Copy the entries word for word, from the beginning of the entries through the line containing "2022-02（3） (35, 806)", including both ends. Omit the pictures from your copy.

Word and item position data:

=-=-=-=-=

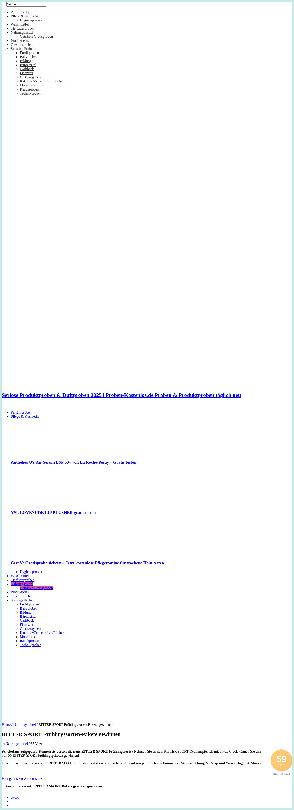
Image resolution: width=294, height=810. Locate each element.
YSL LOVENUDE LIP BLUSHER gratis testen (53, 512)
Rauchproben (29, 89)
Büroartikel (28, 65)
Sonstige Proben (22, 49)
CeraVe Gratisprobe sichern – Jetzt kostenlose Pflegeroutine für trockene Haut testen (87, 563)
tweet (15, 797)
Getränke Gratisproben (36, 36)
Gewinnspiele (21, 45)
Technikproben (30, 93)
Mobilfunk (27, 85)
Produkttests (20, 40)
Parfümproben (21, 12)
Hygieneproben (31, 20)
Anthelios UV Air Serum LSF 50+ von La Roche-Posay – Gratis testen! (74, 462)
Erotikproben (29, 53)
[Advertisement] (147, 683)
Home (6, 724)
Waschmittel (20, 24)
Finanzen (26, 73)
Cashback (27, 69)
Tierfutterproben (22, 28)
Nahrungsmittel (22, 32)
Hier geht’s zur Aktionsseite (22, 778)
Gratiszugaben (30, 77)
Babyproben (28, 57)
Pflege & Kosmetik (25, 16)
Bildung (26, 61)
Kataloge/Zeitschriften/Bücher (42, 81)
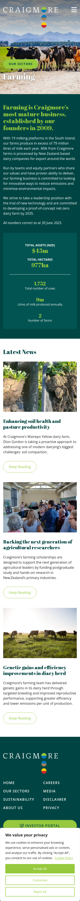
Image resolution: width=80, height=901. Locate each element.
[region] (40, 864)
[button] (74, 16)
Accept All (40, 869)
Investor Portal (40, 825)
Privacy (51, 807)
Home (9, 782)
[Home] (30, 17)
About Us (13, 807)
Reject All (40, 892)
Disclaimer (55, 799)
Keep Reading (20, 466)
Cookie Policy (64, 858)
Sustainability (18, 799)
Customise (40, 880)
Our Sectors (16, 791)
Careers (51, 782)
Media (49, 791)
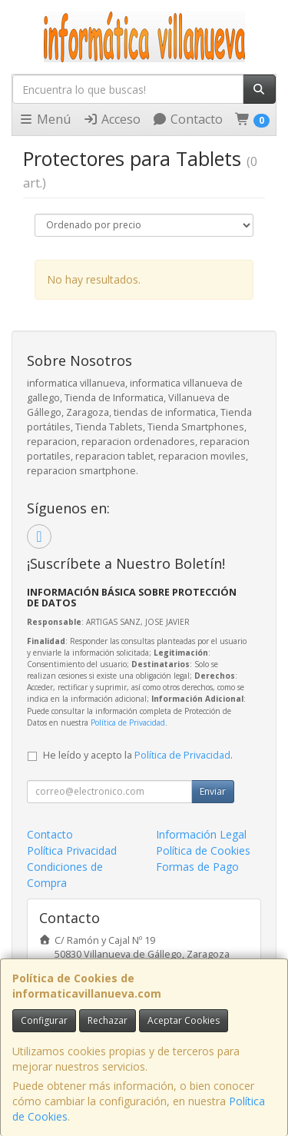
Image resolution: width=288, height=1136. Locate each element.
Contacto (187, 119)
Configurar (44, 1020)
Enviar (213, 791)
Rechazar (107, 1020)
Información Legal (201, 834)
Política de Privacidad (128, 722)
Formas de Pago (197, 866)
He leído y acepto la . (138, 755)
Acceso (112, 119)
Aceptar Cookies (183, 1020)
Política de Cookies (203, 850)
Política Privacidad (72, 850)
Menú (44, 119)
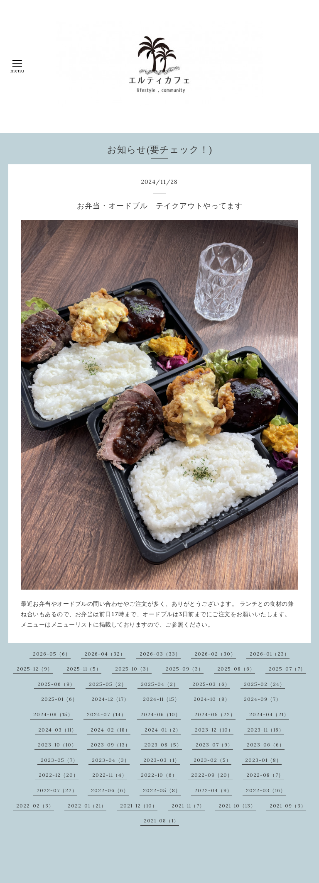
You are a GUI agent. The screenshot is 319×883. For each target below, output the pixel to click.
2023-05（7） (59, 760)
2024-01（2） (163, 730)
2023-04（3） (111, 760)
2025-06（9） (56, 684)
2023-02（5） (212, 760)
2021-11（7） (188, 806)
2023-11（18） (265, 730)
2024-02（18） (110, 730)
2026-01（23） (270, 654)
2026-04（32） (104, 654)
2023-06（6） (266, 745)
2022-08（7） (265, 775)
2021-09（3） (288, 806)
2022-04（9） (213, 790)
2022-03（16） (266, 790)
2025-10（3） (133, 669)
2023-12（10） (214, 730)
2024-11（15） (161, 699)
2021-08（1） (161, 820)
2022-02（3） (35, 806)
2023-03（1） (161, 760)
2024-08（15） (53, 714)
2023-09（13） (110, 745)
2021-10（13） (237, 806)
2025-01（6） (59, 699)
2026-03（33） (160, 654)
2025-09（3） (185, 669)
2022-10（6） (159, 775)
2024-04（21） (269, 714)
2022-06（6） (110, 790)
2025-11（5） (83, 669)
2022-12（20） (59, 775)
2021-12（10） (138, 806)
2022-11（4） (109, 775)
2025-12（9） (35, 669)
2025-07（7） (287, 669)
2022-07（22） (57, 790)
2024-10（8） (212, 699)
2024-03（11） (57, 730)
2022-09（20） (212, 775)
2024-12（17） (110, 699)
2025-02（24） (264, 684)
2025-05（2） (108, 684)
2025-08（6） (236, 669)
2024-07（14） (106, 714)
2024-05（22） (215, 714)
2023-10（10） (57, 745)
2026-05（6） (52, 654)
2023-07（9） (214, 745)
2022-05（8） (162, 790)
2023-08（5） (163, 745)
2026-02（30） (215, 654)
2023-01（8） (263, 760)
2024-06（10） (160, 714)
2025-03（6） (211, 684)
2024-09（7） (262, 699)
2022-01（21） (87, 806)
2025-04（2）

=-=-=-=-=

■ Response for this exercise:
Image resolution: width=294, height=810. Locate each element.
YSL LOVENUDE LIP BLUSHER gratis testen (53, 512)
Rauchproben (29, 89)
Büroartikel (28, 65)
Sonstige Proben (22, 49)
CeraVe Gratisprobe sichern – Jetzt kostenlose Pflegeroutine für trockene Haut testen (87, 563)
tweet (15, 797)
Getränke Gratisproben (36, 36)
Gewinnspiele (21, 45)
Technikproben (30, 93)
Mobilfunk (27, 85)
Produkttests (20, 40)
Parfümproben (21, 12)
Hygieneproben (31, 20)
Anthelios UV Air Serum LSF 50+ von La Roche-Posay – Gratis testen! (74, 462)
Erotikproben (29, 53)
[Advertisement] (147, 683)
Home (6, 724)
Waschmittel (20, 24)
Finanzen (26, 73)
Cashback (27, 69)
Tierfutterproben (22, 28)
Nahrungsmittel (22, 32)
Hier geht’s zur Aktionsseite (22, 778)
Gratiszugaben (30, 77)
Babyproben (28, 57)
Pflege & Kosmetik (25, 16)
Bildung (26, 61)
Kataloge/Zeitschriften/Bücher (42, 81)
Image resolution: width=80, height=901. Locate each element.
[region] (40, 864)
[button] (74, 16)
Accept All (40, 869)
Investor Portal (40, 825)
Privacy (51, 807)
Home (9, 782)
[Home] (30, 17)
About Us (13, 807)
Reject All (40, 892)
Disclaimer (55, 799)
Keep Reading (20, 466)
Cookie Policy (64, 858)
Sustainability (18, 799)
Customise (40, 880)
Our Sectors (16, 791)
Careers (51, 782)
Media (49, 791)
Image resolution: width=288, height=1136. Locate each element.
Contacto (187, 119)
Configurar (44, 1020)
Enviar (213, 791)
Rechazar (107, 1020)
Información Legal (201, 834)
Política de Privacidad (128, 722)
Formas de Pago (197, 866)
He leído y acepto la . (138, 755)
Acceso (112, 119)
Aceptar Cookies (183, 1020)
Política de Cookies (203, 850)
Política Privacidad (72, 850)
Menú (44, 119)
You are a GUI agent. The screenshot is 319×883. For each target below, output the pixel to click.
2023-05（7） (59, 760)
2024-01（2） (163, 730)
2023-04（3） (111, 760)
2025-06（9） (56, 684)
2023-02（5） (212, 760)
2021-11（7） (188, 806)
2023-11（18） (265, 730)
2024-02（18） (110, 730)
2026-01（23） (270, 654)
2026-04（32） (104, 654)
2023-06（6） (266, 745)
2022-08（7） (265, 775)
2021-09（3） (288, 806)
2022-04（9） (213, 790)
2022-03（16） (266, 790)
2025-10（3） (133, 669)
2023-12（10） (214, 730)
2024-11（15） (161, 699)
2021-08（1） (161, 820)
2022-02（3） (35, 806)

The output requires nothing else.